The composition of the soil before it was planted was as follows (Figure 3): 3.2% exchangeable fraction, 16.9% carbonate fraction, 47.5% Fe/Mn oxide fraction, 7.8% organic fraction, and 24.7% residual fraction. In the rhizosphere soil of RCs without the hydroxyapatite, the lead content and percentage in the exchangeable and carbonate fractions increased as the rhizosphere soil of RC got closer to the contaminated soil. The percentages of exchangeable and carbonate fractions in the rhizosphere soil of RC1 increased to 17.6% and 31.5% for barley and 19.3% and 28.3% for hairy vetch, respectively. In contrast, in the rhizosphere soil of RCs with the hydroxyapatite, the dominant lead fraction, was residual and ranged from 76.3% to 80.1% for barley and 73.1% to 78.7% for hairy vetch. The lead content in the exchangeable fraction in the rhizosphere soil of RC2 and RC3 with the hydroxyapatite decreased to 0.1 mg kg−1 for both plants as compared with the soil before it was planted (0.6 mg kg−1). Similarly, the lead content in the carbonate fraction of the rhizosphere soil of RC2 and RC3 with the hydroxyapatite was lower or the same level as that in the soil before it was planted. In the rhizosphere soil of RC1 with the hydroxyapatite, the sum lead content in the exchangeable and carbonate fractions increased to 7.0 mg kg−1 for barley and 26.7 mg kg−1 for hairy vetch when compared with the soil before they were planted (3.8 mg kg−1), while the sum lead percentage in those fractions decreased from 20.1% to 3.7% for barley and 4.9% for hairy vetch.

4. Discussion

4.1. Lead Migration from Contaminated Soil into Uncontaminated Rhizosphere Soil and Its Immobilization by Hydroxyapatite

The plant cultivation test using the rhizobox system showed that lead in the contaminated soil more than 3 mm apart from the root surface migrated into the rhizosphere soil.
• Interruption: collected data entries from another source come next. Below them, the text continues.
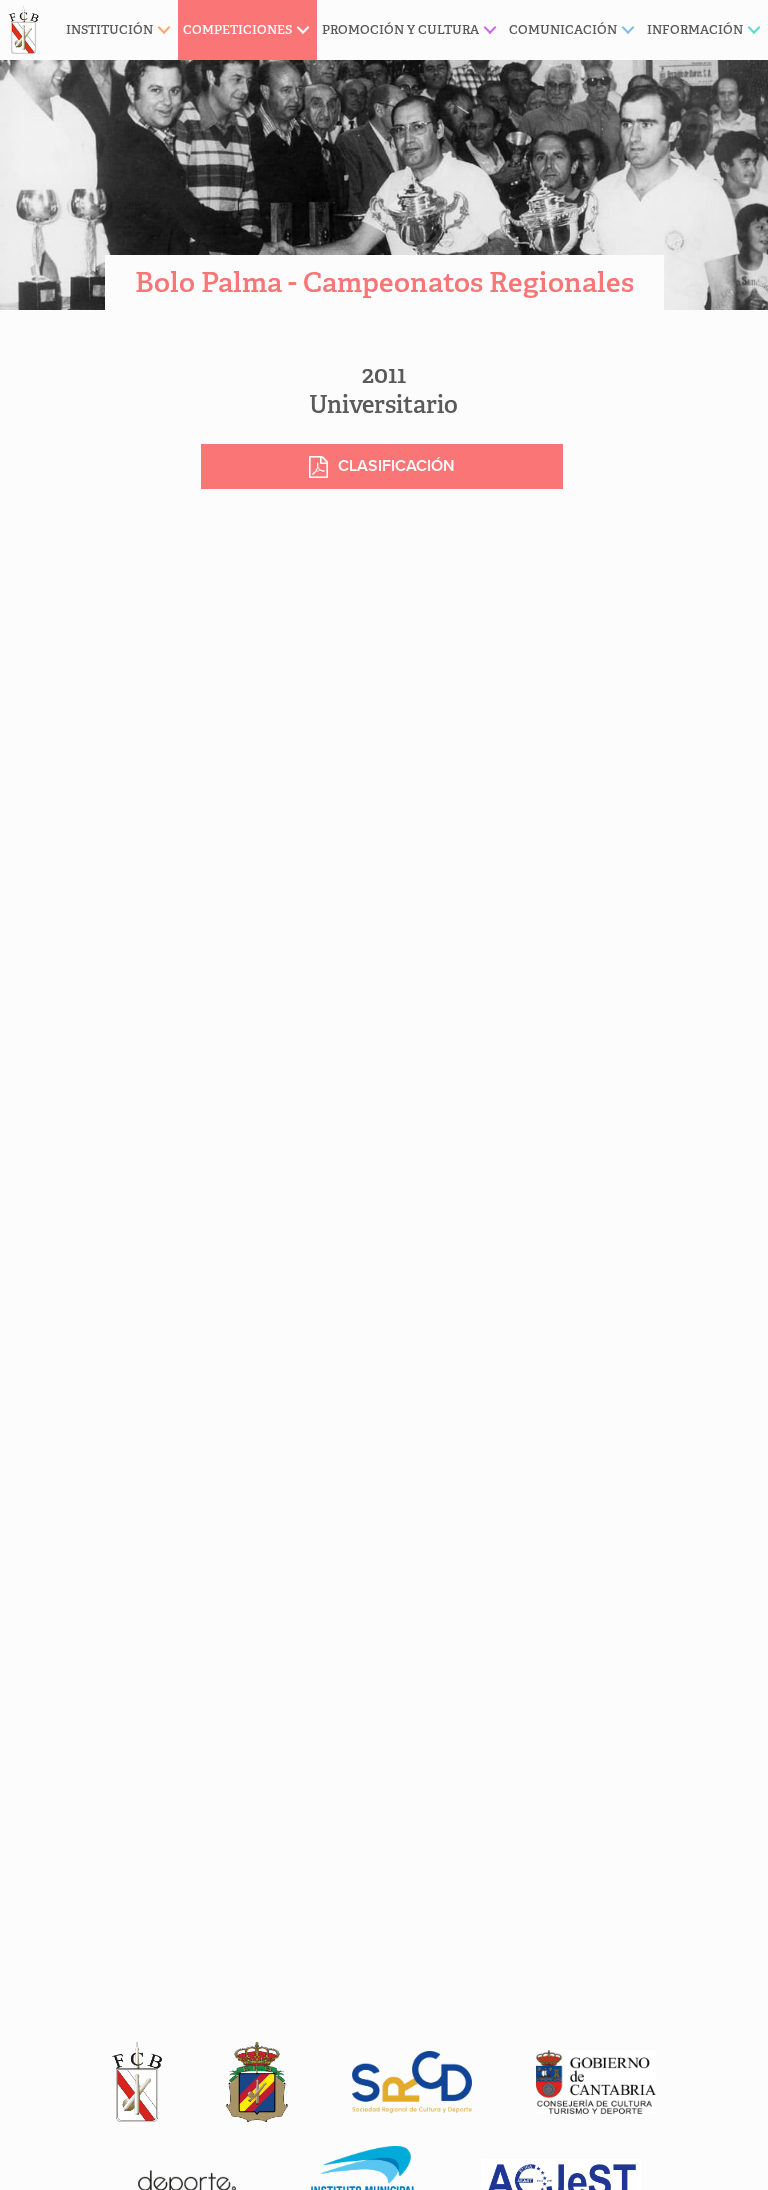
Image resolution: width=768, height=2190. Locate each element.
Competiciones (237, 29)
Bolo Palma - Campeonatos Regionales (384, 282)
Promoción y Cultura (400, 29)
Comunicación (563, 29)
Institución (109, 29)
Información (695, 29)
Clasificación (396, 466)
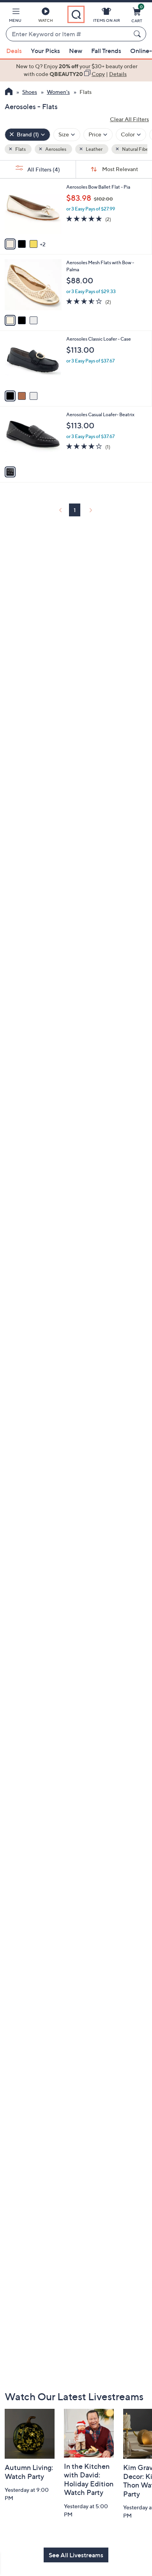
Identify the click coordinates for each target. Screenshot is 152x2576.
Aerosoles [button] (55, 149)
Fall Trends (106, 51)
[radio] (10, 244)
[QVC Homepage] (8, 92)
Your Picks (45, 51)
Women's (58, 91)
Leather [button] (94, 149)
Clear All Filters (129, 119)
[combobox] (68, 34)
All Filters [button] (43, 169)
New (75, 51)
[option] (76, 70)
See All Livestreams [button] (76, 2555)
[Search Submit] (138, 34)
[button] (15, 16)
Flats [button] (20, 149)
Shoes (29, 91)
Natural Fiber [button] (135, 149)
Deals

In particular, lead was accumulated within 1 mm from the contaminated soil, regardless of the addition of hydroxyapatite (Figure 2). However, in the RCs in which lead accumulated, the lead phases were greatly different between the rhizosphere soil with and without the hydroxyapatite (Figure 2 and Figure 3). These results suggest some insight into lead migration in rhizosphere soil. In the rhizosphere soil without the hydroxyapatite, lead would gradually migrate throughout the rhizosphere soil profile during cultivation. In addition, lead would particularly accumulate as the readily soluble phases (exchangeable and carbonate fractions) even in the rhizosphere soil (RC3) that shared a boundary with the root surface (PC). Thus, the distance that a large part of the lead migrated during cultivation would be within a few mm. These findings are consistent with results obtained by Ogawa et al. [36] who conducted the unsaturated-column-percolation test to evaluate the distance of lead migration. They reported that the distance of lead migration during 170 mm of water migration was within 5 mm. The differences in the distance noted between this study and the study by Ogawa et al. [36] would result from the amount of water migration during the test period.
In the rhizosphere soil with the hydroxyapatite, almost all of the lead that migrated from the contaminated soil accumulated in the rhizosphere soil within 1 mm from the contaminated soil. These results demonstrate that the lead that migrated from the contaminated soil was immediately immobilized by the hydroxyapatite in the rhizosphere soil. Ogawa et al. [36] estimated the range of lead immobilization by hydroxyapatite in the soil, and estimated it to be 1 mm between lead and hydroxyapatite. Thus, lead would be immobilized by the hydroxyapatite within 1-mm-thickness of rhizosphere soil. This is supported by the results of lead phases by the sequential extraction. The dominant lead fraction in the rhizosphere soil of RC1 with the hydroxyapatite was residual irrespective the plant type. More than 73% of lead was distributed into this fraction (Figure 2 and Figure 3). These results indicate that the presence of hydroxyapatite in the rhizosphere soil makes the lead phases more stable in the process of lead migration. Pyromorphite precipitated by the hydroxyapatite is a chemically stable lead compound [13,14]. The formation of pyromorphite is most likely a lead immobilization mechanism when compared with other mechanisms; thus, the pyromorphite formation would result in the alteration of lead phases to be more stable.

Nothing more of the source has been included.